À quinze ans, en 1986, j’ai lu un article sur le réchauffement climatique, que j’ai précieusement conservé. C’était ma prise de conscience. Ensuite, en 1988 j’étais à l’université à Santa Cruz et on en parlait en cours. L’idée du réchauffement climatique date des années 70, mais vers la fin des années 80, le sujet a commencé à envahir les médias. Et puis il y a eu un contre-mouvement de lobbying, pour répandre de fausses informations. Ce fut pareil avec la cigarette, le lobbying s’est excité quand on a découvert qu’elle était cancérigène. En 1991, ma première comédie musicale se passait dans le futur et parlait d’inondations liées au climat. Depuis l’adolescence, j’identifie la nature comme un être important à protéger. J’ai grandi catholique, une religion qui ne se soucie pas de la nature, mais de la destinée de l’âme, la terre n’est qu’un passage vers l’au-delà. Dès que j’ai compris que je n’en avais rien à foutre de tous ces concepts judéo-chrétiens, j’ai cherché ailleurs. Je traînais avec des gens qui célébraient la nature, des païens qui se mettent en cercle pour prier sur les collines de Californie… (rires)

L’album est divisé en deux : d’un côté tu accuses, de l’autre tu prends ta part de responsabilité.

À la fin des années 80, j’ai suivi des cours sur le sida, où on parlait des trois stades d’une épidémie : le déni, le blâme et la peur. Blâmer les autres est un mécanisme dont il est difficile de s’extirper, c’est un bon moyen de ne pas réfléchir à sa propre responsabilité. Là, je voulais commencer à me servir de moi comme d’un exemple. Est-ce que je peux me tenir brutalement responsable ? Mes intentions sont bonnes, comme tout le monde, je n’ai jamais eu envie de détruire quoi que ce soit. Mais c’est comme si mon corps racontait une autre histoire. Si mon comportement pouvait parler, à chaque fois que je prends l’avion, que je bois un Coca ou que j’utilise l’électricité, il dirait : “Je veux tuer plus d’animaux, je veux faire bouillir la planète.” Que faire pour atténuer cette disparité ? J’essaye de comprendre. Pour moi l’espèce humaine est cassée, malade, fiévreuse. C’est la seule raison que je vois pour expliquer comme elle semble avoir une pulsion suicidaire. C’est plus facile de penser à ces porcs de puissants qui ruinent le monde que d’identifier sa propre responsabilité. Bien sûr, d’autres chansons sont pleines de rage brute vis-à-vis de l’Amérique, mon pays, qui a toujours recours à la peine capitale.

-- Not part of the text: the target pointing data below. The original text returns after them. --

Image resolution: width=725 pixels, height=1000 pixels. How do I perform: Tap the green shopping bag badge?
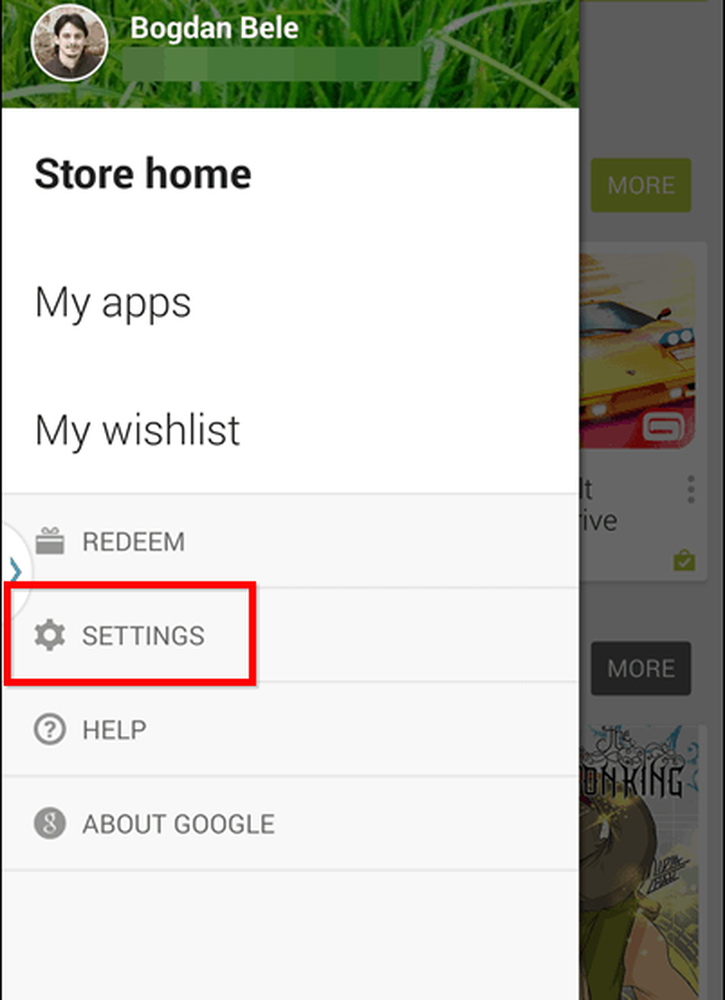[x=684, y=561]
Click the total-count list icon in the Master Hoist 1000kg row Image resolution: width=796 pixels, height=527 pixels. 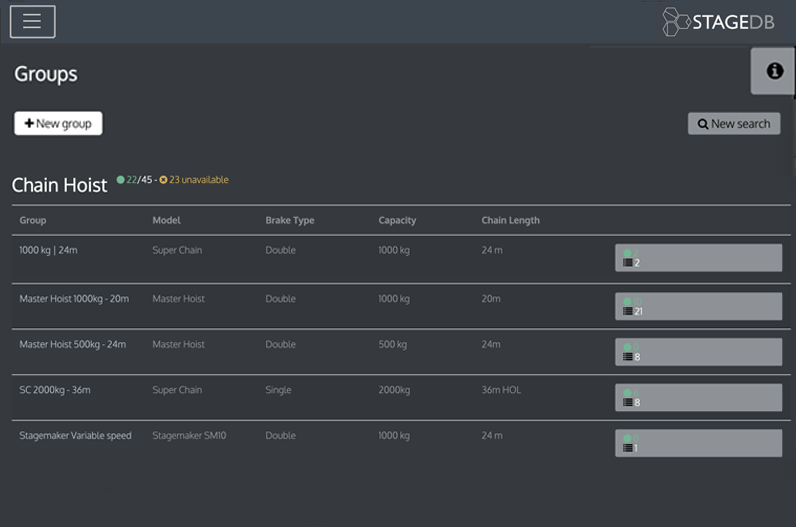628,311
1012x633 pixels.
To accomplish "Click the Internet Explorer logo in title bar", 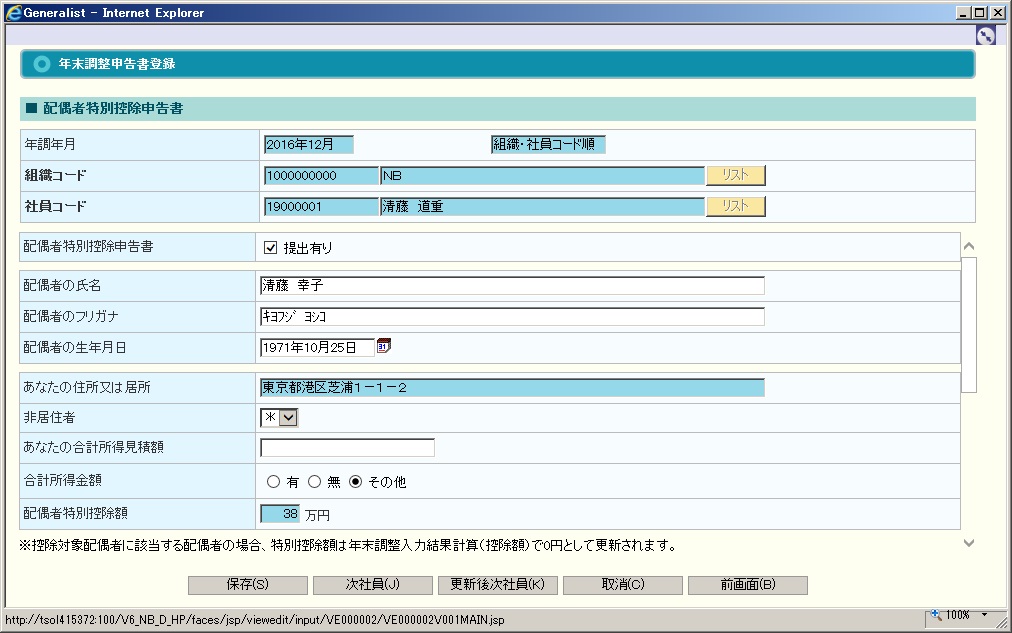I will pyautogui.click(x=13, y=13).
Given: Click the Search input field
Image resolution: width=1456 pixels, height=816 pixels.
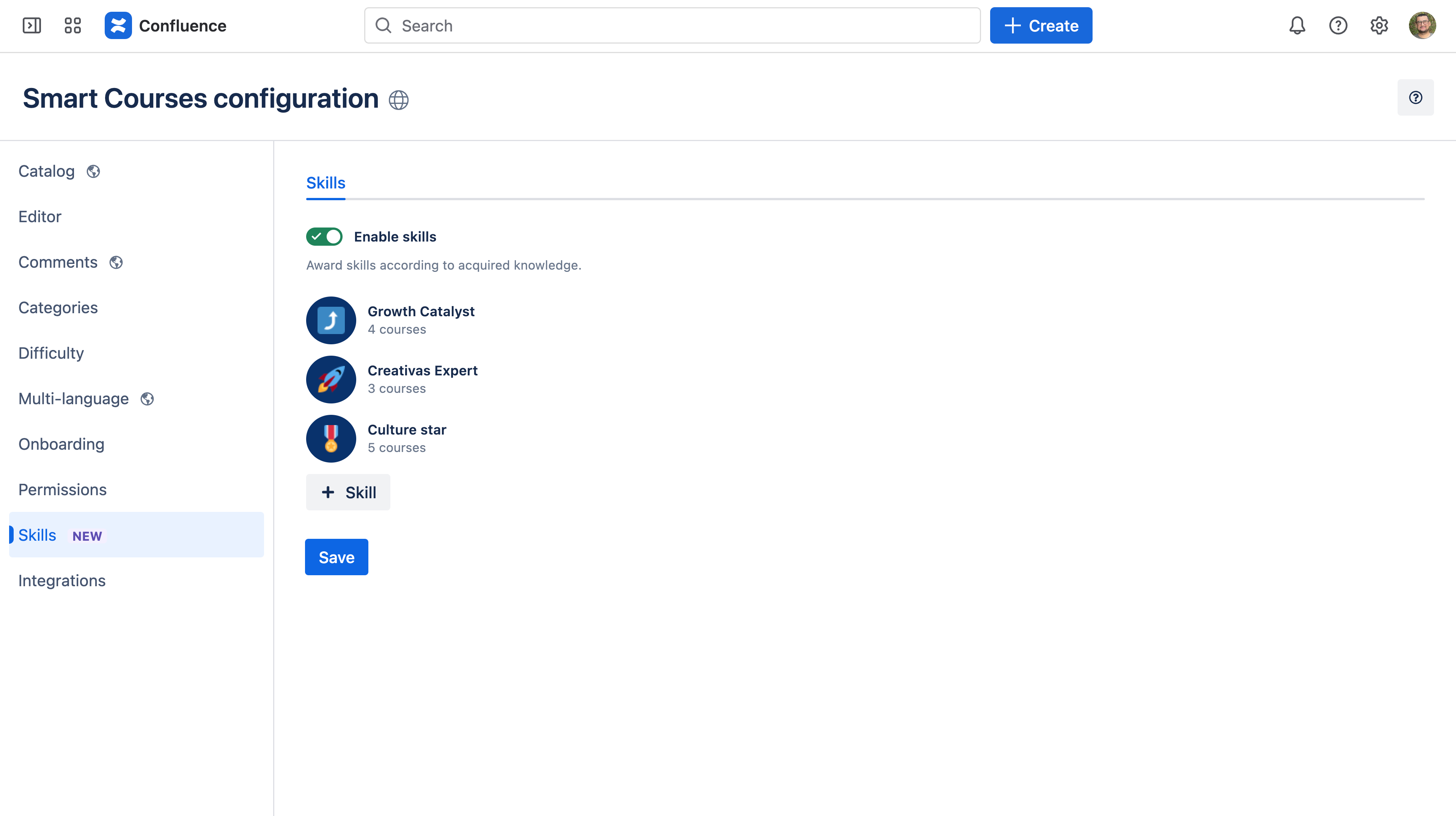Looking at the screenshot, I should [x=673, y=25].
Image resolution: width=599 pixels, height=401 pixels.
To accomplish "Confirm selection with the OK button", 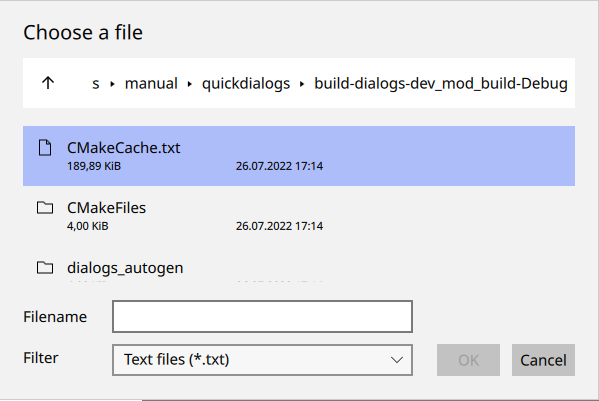I will (468, 360).
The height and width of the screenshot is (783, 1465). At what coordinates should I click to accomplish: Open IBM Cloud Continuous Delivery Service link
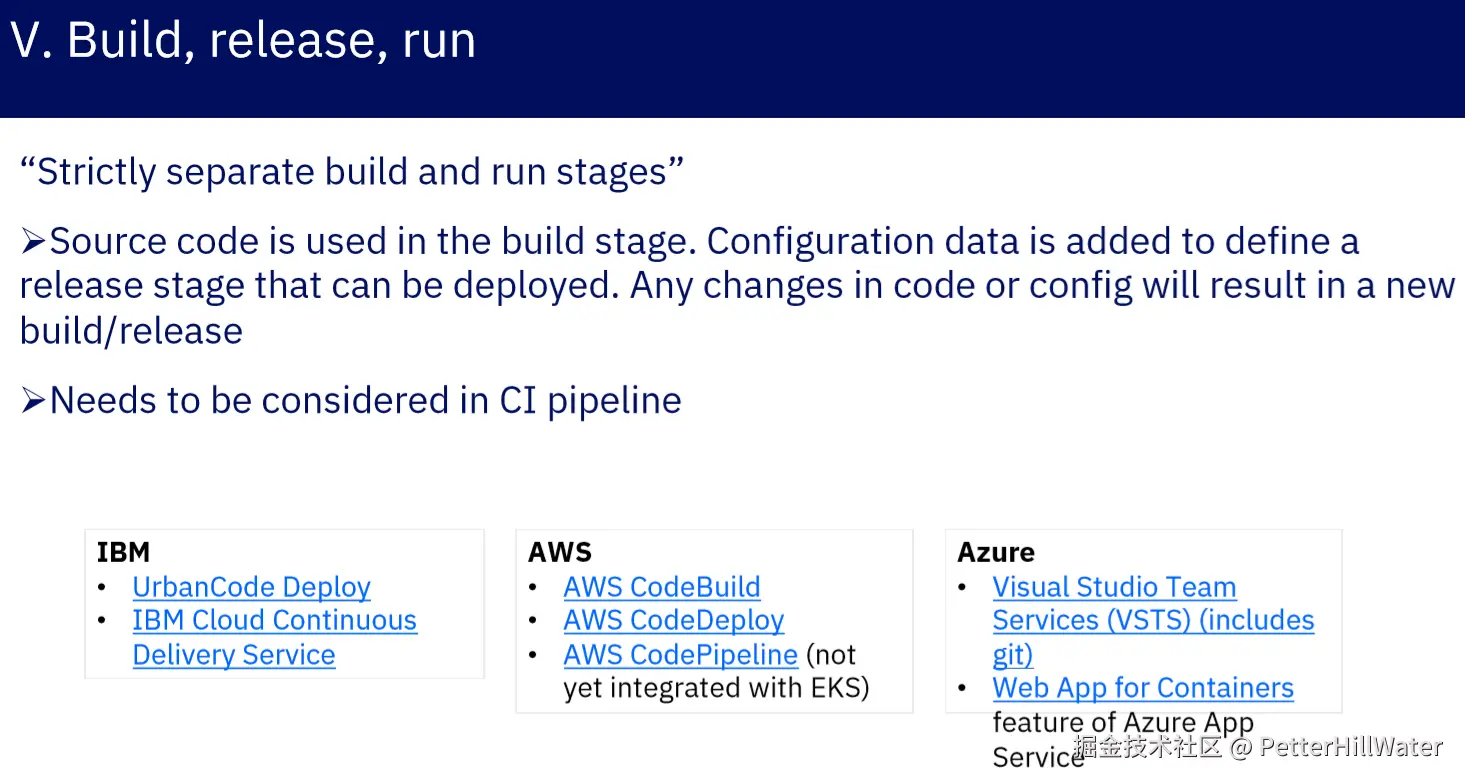coord(274,637)
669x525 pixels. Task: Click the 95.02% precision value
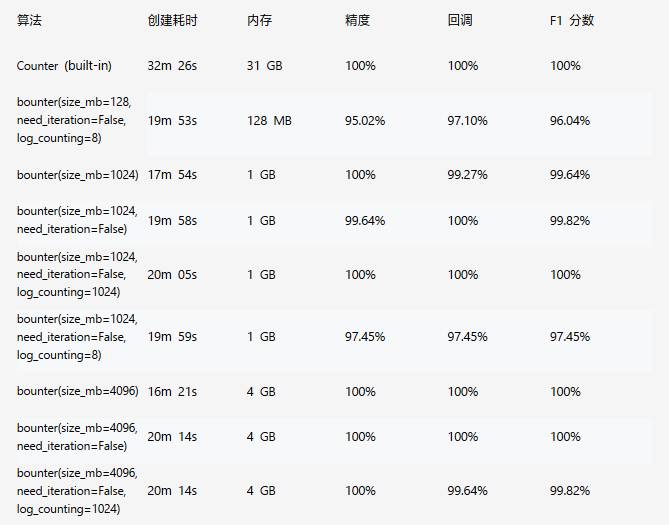(365, 120)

Ta musique a des racines gospel. Mais une femme avec ton parcours peut-elle encore souscrire à la moindre religion ?

Ma musique vient de la blue white soul, qui s’est approprié la musique noire des années 50 et 60. Mais je suis évidemment incapable de tolérer les institutions religieuses. D’autres que moi, comme Caitlyn Jenner, soutiennent Donald Trump, c’est absurde. Absurde que des êtres LGBT puissent adhérer à une religion, et pourtant il y a beaucoup d’exemples. Aux USA, il y a des hordes d’homosexuels qui se laissent embrigader. Il y a tous ces folkeux alternatifs à moitié dans le placard, idolâtrés par Pitchfork, qui ont des petits copains et se font de l’argent sur des textes chrétiens affreux, ça me révolte. Déjà, comment peut-on considérer des musiciens chrétiens comme alternatifs ? Quel enfer. (rires)

Après quatre dates à l’opéra de Sydney, Anohni viendra présenter Hopelessness au Sonar de Barcelone le 17 juin, au Montreux Jazz Festival le 1er juillet ou encore au Days Off Festival parisien le 4 juillet.